-- Required action --
Below are records. Copy every line with "will" in it.
++++ Data to examine ++++
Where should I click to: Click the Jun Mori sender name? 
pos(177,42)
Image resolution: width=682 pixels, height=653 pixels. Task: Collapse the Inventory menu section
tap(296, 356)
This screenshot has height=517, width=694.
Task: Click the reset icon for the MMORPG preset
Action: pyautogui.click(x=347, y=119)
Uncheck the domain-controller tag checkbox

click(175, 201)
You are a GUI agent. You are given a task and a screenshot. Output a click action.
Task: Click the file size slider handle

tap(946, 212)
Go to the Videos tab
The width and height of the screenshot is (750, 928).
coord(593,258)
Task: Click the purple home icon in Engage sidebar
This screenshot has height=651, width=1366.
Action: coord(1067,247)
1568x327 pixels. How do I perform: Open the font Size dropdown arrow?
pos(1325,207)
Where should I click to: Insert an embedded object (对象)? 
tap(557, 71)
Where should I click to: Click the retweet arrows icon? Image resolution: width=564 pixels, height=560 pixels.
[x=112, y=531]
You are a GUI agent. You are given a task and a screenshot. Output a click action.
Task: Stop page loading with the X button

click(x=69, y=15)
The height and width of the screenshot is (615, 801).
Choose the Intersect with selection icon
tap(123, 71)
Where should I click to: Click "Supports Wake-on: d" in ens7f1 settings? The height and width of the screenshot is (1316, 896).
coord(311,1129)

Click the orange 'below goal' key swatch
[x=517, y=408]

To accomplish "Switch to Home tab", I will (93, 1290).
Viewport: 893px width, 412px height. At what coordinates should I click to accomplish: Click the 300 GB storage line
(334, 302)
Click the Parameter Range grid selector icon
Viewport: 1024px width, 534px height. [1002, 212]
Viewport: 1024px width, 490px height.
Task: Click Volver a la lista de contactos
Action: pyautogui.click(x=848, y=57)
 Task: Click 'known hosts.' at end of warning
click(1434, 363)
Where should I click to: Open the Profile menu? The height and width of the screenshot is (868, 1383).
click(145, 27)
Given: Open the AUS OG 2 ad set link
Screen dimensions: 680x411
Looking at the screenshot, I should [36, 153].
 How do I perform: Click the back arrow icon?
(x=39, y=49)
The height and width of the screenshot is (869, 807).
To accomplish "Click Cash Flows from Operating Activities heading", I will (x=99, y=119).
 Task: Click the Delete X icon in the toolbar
++++
-- Reply --
To accomplish "Switch to Home tab", I will (93, 1290).
To accomplish "Click Cash Flows from Operating Activities heading", I will (x=99, y=119).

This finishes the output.